Where does the string "Collapse" appear? Copy every line of the entries below that holds it.

### EXERCISE DATA

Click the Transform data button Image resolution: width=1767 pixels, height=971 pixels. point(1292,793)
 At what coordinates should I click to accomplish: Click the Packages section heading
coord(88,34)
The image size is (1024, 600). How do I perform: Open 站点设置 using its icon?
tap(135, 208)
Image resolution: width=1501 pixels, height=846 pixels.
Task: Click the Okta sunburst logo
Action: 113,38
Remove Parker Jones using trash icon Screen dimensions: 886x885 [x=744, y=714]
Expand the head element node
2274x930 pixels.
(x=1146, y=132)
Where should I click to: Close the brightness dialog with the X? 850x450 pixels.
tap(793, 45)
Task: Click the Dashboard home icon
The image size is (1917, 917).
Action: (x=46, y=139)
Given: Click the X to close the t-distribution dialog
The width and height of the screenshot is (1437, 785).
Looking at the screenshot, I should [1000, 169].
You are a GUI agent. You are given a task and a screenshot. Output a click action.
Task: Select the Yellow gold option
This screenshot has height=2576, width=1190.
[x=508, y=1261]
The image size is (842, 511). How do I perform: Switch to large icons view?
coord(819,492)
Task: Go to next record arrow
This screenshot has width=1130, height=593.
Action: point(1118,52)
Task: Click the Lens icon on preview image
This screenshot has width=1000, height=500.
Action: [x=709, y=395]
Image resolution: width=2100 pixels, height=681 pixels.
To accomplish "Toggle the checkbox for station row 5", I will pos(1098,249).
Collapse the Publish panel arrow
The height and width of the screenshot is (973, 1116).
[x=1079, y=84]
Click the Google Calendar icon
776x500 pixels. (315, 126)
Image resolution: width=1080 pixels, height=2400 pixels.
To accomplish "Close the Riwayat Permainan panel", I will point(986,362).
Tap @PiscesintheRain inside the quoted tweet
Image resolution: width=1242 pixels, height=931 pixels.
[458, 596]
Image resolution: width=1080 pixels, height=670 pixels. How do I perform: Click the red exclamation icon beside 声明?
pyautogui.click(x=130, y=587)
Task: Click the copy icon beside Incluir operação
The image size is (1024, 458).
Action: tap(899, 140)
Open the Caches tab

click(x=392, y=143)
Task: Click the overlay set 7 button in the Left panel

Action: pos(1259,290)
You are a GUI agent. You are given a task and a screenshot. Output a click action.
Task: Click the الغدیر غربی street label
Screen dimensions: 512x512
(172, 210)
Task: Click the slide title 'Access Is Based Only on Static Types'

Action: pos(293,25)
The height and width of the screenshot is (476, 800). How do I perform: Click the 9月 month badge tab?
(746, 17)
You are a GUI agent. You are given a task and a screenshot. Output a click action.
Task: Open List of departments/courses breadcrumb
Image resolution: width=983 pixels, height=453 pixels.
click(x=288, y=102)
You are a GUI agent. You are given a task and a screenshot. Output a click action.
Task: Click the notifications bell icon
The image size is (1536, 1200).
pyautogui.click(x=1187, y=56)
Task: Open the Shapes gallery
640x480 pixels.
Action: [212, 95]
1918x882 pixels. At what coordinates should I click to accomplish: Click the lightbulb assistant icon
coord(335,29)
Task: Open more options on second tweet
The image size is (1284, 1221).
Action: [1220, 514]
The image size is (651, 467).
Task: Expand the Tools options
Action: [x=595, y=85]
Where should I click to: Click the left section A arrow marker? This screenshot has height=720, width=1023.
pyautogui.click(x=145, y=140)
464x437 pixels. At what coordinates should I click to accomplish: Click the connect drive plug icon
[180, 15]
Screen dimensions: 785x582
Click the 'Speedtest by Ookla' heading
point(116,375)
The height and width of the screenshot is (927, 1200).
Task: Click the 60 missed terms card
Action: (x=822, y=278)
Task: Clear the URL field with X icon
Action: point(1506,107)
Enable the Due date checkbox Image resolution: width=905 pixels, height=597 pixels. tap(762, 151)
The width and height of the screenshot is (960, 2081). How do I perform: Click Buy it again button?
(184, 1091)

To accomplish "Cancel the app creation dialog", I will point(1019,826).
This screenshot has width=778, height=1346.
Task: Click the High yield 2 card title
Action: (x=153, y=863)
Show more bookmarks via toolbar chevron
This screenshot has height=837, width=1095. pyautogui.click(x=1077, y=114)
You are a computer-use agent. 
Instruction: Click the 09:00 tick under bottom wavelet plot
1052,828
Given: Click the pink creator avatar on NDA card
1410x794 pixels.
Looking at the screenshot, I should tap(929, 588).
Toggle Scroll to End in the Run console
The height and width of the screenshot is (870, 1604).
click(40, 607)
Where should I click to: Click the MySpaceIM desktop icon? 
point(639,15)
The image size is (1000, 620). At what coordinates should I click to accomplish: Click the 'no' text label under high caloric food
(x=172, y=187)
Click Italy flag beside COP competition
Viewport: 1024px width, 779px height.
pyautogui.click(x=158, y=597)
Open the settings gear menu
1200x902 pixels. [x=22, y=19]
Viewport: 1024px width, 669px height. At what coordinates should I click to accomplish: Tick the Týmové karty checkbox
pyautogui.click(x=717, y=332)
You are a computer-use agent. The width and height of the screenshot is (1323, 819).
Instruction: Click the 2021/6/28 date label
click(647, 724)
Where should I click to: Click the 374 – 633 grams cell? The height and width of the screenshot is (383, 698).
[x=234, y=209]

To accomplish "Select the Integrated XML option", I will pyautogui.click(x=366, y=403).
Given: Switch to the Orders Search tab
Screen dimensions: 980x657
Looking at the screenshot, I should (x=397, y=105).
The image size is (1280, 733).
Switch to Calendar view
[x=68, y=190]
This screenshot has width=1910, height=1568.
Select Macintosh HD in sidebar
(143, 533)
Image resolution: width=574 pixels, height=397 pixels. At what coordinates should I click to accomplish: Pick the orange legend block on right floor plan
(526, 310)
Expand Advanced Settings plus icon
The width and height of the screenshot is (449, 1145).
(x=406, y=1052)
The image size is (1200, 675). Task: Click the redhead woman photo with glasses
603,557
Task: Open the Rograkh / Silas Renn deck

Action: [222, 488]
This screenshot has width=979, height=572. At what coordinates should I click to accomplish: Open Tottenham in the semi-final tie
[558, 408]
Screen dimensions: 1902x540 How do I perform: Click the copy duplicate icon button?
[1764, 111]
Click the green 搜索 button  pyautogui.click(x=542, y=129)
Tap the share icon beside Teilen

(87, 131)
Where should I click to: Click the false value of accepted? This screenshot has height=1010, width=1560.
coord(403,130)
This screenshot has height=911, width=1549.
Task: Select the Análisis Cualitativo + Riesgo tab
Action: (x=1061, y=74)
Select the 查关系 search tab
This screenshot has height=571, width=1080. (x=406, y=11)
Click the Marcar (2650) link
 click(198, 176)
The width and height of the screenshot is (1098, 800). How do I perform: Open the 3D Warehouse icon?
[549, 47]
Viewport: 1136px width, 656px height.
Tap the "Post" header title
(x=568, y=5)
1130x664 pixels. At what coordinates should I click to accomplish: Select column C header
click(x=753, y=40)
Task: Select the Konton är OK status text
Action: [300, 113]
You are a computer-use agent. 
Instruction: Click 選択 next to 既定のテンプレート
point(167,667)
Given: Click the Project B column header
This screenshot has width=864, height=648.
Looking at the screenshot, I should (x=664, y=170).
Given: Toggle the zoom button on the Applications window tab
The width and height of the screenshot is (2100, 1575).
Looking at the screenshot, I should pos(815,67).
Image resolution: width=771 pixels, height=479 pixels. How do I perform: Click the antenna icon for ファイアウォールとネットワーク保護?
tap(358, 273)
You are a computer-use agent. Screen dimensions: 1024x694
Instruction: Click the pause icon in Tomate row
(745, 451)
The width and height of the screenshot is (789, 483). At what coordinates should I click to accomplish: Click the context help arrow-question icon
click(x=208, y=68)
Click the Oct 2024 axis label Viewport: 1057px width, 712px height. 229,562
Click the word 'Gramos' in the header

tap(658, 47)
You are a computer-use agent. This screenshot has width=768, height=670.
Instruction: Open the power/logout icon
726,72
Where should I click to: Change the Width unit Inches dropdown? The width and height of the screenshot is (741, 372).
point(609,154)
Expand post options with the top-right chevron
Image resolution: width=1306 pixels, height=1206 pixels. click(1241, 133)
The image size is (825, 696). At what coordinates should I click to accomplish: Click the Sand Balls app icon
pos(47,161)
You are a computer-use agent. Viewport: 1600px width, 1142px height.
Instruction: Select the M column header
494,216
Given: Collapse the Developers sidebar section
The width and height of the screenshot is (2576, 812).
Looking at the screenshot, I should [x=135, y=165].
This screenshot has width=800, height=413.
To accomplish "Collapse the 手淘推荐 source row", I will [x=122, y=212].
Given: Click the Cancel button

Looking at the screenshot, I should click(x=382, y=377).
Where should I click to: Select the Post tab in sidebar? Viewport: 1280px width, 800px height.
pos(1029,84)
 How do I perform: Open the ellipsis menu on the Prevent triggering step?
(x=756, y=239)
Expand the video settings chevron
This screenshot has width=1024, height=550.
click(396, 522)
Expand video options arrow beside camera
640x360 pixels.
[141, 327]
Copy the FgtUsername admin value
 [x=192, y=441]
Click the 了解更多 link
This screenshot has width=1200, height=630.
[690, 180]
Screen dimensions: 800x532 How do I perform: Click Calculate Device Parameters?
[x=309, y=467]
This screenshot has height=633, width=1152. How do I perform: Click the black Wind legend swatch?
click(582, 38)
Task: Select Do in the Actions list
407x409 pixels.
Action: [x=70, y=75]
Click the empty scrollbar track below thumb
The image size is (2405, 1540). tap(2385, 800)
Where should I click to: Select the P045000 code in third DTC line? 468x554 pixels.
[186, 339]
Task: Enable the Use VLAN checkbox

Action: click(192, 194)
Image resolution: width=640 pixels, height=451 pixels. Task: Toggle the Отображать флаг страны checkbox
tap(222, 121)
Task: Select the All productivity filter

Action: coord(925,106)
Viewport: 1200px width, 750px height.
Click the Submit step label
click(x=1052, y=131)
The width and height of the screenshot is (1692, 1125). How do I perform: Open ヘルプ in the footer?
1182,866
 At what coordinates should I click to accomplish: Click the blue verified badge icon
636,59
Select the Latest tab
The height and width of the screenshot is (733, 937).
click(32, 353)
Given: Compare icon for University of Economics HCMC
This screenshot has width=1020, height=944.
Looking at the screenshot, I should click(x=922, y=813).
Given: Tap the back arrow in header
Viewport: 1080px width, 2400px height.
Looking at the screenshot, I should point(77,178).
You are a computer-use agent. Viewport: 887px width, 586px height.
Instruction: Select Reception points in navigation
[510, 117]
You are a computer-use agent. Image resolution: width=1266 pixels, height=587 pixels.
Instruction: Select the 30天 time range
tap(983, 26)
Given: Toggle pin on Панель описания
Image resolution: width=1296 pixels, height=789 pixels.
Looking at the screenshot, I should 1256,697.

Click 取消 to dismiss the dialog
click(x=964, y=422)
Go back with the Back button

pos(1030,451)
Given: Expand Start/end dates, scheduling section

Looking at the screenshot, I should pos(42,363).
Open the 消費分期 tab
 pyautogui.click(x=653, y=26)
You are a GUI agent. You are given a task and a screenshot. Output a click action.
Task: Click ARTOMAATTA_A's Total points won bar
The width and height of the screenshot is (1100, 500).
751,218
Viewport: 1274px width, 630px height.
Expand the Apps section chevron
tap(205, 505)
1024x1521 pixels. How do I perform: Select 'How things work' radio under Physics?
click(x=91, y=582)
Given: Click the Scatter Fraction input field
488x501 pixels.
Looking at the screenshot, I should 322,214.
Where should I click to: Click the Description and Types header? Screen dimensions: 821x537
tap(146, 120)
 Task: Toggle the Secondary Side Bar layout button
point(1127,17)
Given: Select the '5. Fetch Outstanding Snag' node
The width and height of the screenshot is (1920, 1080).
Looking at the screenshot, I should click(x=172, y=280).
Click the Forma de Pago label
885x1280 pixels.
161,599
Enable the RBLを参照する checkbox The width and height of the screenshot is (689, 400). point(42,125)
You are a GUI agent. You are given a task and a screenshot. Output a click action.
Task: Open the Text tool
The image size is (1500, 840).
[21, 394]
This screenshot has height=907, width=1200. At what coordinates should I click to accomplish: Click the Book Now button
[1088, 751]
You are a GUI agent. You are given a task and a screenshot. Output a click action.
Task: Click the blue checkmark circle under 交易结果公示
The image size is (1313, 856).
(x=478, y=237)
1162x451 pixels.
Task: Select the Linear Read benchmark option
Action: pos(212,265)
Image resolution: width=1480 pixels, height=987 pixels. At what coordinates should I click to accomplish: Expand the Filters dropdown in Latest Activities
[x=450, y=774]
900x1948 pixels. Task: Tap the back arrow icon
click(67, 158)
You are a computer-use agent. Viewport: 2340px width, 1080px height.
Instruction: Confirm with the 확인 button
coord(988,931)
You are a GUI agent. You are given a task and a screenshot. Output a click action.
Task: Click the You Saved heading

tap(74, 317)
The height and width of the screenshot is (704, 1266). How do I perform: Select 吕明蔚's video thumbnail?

######

#### EXERCISE SOLUTION:
Collapse the Publish panel arrow
Given: Collapse the Developers sidebar section
To accomplish "Collapse the 手淘推荐 source row", I will [x=122, y=212].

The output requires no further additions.